Hence we grew access1 to cover the CPU only case which most software cares
about.

> >
> > Cc: Greg Kroah-Hartman <gregkh@linuxfoundation.org>
> > Cc: Rafael J. Wysocki <rafael@kernel.org>
> > Reviewed-by: "Huang, Ying" <ying.huang@intel.com>
> > Signed-off-by: Dave Jiang <dave.jiang@intel.com>
> > ---
> > v3:
> > - Change EXPORT_SYMBOL_NS_GPL(,CXL) to EXPORT_SYMBOL_GPL() (Jonathan)
> > - use read_bandwidth as check for valid coords (Jonathan)
> > - Remove setting of coord access level 1. (Jonathan)
> > ---
> >  drivers/base/node.c       |    1 +
> >  drivers/cxl/core/region.c |   42 ++++++++++++++++++++++++++++++++++++++++++
> >  drivers/cxl/cxl.h         |    3 +++
> >  3 files changed, 46 insertions(+)
> >
> > diff --git a/drivers/base/node.c b/drivers/base/node.c
> > index cb2b6cc7f6e6..48e5cb292765 100644
> > --- a/drivers/base/node.c
> > +++ b/drivers/base/node.c
> > @@ -215,6 +215,7 @@ void node_set_perf_attrs(unsigned int nid, struct access_coordinate *coord,
> >  		}
> >  	}
> >  }
> > +EXPORT_SYMBOL_GPL(node_set_perf_attrs);
> >  
> >  /**
> >   * struct node_cache_info - Internal tracking for memory node caches
> > diff --git a/drivers/cxl/core/region.c b/drivers/cxl/core/region.c
> > index d28d24524d41..bee65f535d6c 100644
> > --- a/drivers/cxl/core/region.c
> > +++ b/drivers/cxl/core/region.c
> > @@ -4,6 +4,7 @@
> >  #include <linux/genalloc.h>
> >  #include <linux/device.h>
> >  #include <linux/module.h>
> > +#include <linux/memory.h>
> >  #include <linux/slab.h>
> >  #include <linux/uuid.h>
> >  #include <linux/sort.h>
> > @@ -2972,6 +2973,42 @@ static int is_system_ram(struct resource *res, void *arg)
> >  	return 1;
> >  }
> >  
> > +static int cxl_region_perf_attrs_callback(struct notifier_block *nb,
> > +					  unsigned long action, void *arg)
> > +{
> > +	struct cxl_region *cxlr = container_of(nb, struct cxl_region,
> > +					       memory_notifier);
> > +	struct cxl_region_params *p = &cxlr->params;
> > +	struct cxl_endpoint_decoder *cxled = p->targets[0];
> > +	struct cxl_decoder *cxld = &cxled->cxld;
> > +	struct memory_notify *mnb = arg;
> > +	int nid = mnb->status_change_nid;
> > +	int region_nid;
> > +
> > +	if (nid == NUMA_NO_NODE || action != MEM_ONLINE)
> > +		return NOTIFY_DONE;
> > +
> > +	region_nid = phys_to_target_node(cxld->hpa_range.start);
> > +	if (nid != region_nid)
> > +		return NOTIFY_DONE;
> > +
> > +	/* Don't set if there's no coordinate information */
> > +	if (!cxlr->coord.write_bandwidth)
> > +		return NOTIFY_DONE;  
> 
> Although you said you will use "read_bandwidth" in changelog, you
> actually didn't do that.
> 
> > +
> > +	node_set_perf_attrs(nid, &cxlr->coord, 0);
> > +	node_set_perf_attrs(nid, &cxlr->coord, 1);  
> 
> And this.
> 
> But I don't think it's good to remove access level 1.  According to
> commit b9fffe47212c ("node: Add access1 class to represent CPU to memory
> characteristics").  Access level 1 is for performance from CPU to
> memory.  So, we should keep access level 1.  For CXL memory device,
> access level 0 and access level 1 should be equivalent.  Will the code
> be used for something like GPU connected via CXL?  Where the access
> level 0 may be for the performance from GPU to the memory.
> 
I disagree.

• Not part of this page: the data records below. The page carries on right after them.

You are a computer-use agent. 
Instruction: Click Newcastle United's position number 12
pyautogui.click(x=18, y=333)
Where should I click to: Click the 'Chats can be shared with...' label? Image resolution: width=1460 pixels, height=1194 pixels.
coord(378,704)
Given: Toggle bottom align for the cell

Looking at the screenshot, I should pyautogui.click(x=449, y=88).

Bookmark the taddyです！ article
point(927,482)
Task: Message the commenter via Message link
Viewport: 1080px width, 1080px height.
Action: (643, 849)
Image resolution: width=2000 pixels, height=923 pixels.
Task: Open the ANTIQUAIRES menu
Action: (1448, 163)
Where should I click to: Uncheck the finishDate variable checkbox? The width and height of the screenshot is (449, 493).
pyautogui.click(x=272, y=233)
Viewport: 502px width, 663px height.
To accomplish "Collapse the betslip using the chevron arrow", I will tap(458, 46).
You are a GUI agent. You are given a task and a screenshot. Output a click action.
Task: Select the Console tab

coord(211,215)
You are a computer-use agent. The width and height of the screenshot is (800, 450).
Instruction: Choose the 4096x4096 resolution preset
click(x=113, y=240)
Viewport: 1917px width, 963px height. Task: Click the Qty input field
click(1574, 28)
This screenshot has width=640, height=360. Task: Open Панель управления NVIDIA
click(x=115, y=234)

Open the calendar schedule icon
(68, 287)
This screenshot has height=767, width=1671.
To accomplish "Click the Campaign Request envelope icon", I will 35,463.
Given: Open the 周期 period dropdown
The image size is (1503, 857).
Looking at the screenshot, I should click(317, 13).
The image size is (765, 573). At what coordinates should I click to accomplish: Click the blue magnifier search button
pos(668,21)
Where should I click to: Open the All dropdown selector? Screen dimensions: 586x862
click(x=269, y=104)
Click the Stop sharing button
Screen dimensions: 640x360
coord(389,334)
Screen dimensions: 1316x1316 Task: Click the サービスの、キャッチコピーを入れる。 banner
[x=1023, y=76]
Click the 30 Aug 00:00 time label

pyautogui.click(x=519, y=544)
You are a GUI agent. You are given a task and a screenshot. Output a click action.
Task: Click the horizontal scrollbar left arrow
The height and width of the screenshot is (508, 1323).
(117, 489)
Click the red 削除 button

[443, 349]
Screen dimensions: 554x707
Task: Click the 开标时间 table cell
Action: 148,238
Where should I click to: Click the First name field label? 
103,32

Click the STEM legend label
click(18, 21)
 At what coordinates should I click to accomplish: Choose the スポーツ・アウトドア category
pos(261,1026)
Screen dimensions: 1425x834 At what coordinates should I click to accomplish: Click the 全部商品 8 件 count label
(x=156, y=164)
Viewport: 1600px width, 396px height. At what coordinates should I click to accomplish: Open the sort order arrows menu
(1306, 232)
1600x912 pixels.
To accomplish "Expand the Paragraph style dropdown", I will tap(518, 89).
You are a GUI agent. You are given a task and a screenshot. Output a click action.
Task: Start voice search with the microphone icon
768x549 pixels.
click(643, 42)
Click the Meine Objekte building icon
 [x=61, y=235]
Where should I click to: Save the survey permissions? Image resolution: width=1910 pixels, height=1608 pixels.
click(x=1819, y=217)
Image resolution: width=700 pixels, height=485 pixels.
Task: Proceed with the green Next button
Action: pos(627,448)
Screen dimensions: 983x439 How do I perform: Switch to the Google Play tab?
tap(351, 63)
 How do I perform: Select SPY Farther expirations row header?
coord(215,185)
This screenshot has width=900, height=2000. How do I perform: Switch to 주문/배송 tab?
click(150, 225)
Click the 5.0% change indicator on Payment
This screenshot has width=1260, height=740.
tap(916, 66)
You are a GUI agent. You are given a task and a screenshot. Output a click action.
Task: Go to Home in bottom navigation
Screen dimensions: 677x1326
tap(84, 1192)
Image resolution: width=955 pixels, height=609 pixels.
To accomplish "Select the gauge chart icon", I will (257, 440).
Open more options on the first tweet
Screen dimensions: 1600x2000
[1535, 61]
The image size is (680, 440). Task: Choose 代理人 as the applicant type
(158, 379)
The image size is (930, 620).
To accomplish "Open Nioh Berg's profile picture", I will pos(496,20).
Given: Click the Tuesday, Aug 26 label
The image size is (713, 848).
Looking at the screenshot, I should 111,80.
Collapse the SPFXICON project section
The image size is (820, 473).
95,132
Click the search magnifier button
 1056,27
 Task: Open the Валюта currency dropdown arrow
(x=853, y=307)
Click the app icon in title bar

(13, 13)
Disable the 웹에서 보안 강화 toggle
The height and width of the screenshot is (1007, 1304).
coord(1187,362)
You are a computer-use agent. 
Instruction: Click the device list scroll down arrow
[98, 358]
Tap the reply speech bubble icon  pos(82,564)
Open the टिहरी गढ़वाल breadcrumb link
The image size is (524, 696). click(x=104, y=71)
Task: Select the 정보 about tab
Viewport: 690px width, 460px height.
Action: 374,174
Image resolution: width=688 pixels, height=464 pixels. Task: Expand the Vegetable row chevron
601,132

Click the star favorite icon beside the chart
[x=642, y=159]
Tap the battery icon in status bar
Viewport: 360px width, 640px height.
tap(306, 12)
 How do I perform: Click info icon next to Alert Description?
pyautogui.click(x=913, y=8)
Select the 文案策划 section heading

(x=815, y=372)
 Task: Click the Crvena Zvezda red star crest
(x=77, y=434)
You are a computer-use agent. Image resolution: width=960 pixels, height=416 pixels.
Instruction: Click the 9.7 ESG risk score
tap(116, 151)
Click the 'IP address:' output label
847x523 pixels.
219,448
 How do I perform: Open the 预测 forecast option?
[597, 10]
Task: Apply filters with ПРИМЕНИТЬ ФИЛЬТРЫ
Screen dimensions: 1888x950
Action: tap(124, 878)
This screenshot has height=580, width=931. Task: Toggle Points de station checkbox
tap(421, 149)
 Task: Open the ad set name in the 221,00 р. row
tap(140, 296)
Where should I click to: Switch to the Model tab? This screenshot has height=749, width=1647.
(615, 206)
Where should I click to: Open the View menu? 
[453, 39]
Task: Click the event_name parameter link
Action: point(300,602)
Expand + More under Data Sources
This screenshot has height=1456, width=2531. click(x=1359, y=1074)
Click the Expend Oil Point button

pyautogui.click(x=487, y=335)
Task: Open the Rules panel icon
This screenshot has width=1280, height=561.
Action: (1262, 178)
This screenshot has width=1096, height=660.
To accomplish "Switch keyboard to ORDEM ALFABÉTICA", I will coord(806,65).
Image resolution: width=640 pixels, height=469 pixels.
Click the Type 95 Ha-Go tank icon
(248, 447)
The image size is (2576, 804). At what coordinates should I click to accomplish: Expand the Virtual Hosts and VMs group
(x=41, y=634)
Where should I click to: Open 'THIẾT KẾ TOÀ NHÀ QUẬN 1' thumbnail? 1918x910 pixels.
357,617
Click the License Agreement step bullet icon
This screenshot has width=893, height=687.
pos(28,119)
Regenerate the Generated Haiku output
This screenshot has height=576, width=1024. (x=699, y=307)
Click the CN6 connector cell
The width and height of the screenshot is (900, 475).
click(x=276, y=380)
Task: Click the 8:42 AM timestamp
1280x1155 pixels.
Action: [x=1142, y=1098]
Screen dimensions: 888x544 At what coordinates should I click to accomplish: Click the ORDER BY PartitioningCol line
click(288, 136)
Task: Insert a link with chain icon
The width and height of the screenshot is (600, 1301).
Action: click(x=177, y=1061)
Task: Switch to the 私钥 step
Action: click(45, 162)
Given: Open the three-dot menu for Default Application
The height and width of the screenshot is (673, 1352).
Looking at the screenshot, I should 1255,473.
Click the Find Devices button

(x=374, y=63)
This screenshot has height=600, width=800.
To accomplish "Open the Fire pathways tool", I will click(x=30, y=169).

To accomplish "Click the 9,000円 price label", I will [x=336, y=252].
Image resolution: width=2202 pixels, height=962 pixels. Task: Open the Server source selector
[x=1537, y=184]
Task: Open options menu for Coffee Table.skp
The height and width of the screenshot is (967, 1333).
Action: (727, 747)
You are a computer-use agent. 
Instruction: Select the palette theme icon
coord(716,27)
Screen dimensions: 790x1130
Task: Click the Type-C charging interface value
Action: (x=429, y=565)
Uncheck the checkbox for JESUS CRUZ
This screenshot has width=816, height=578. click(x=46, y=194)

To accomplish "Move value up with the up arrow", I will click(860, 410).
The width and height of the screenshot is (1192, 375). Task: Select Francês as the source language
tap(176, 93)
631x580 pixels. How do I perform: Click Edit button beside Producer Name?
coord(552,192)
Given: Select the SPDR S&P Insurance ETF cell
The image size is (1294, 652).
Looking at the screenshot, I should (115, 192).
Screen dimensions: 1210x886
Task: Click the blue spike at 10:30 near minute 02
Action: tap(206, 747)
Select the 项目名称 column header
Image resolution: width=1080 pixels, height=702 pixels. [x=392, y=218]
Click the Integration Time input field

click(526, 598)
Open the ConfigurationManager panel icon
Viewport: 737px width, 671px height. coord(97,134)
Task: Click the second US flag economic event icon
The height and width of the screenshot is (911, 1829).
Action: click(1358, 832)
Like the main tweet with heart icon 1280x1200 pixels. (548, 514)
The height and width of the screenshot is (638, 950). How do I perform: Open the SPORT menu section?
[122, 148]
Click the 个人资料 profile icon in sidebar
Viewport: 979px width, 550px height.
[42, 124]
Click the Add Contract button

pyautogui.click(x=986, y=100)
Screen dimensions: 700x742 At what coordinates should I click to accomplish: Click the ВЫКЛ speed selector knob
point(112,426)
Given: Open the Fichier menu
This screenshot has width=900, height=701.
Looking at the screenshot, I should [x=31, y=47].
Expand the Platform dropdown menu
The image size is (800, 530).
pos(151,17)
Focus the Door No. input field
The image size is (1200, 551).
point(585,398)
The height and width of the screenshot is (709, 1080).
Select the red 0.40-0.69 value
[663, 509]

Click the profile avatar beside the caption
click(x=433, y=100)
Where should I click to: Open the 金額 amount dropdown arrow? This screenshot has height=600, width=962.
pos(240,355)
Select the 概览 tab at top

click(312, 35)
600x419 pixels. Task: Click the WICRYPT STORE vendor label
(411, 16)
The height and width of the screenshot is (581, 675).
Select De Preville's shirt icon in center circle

They are no more equivalent than they are on any other complex system.

e.g. A CXL root port being described using generic Port infrastructure may be
on a different die (IO dies are a common architecture) in the package
than the CPU cores and that IO die may well have generic initiators that
are much nearer than the CPU cores.

In those cases access0 will cover initators on the IO die but access1 will
cover the nearest CPU cores (initiators).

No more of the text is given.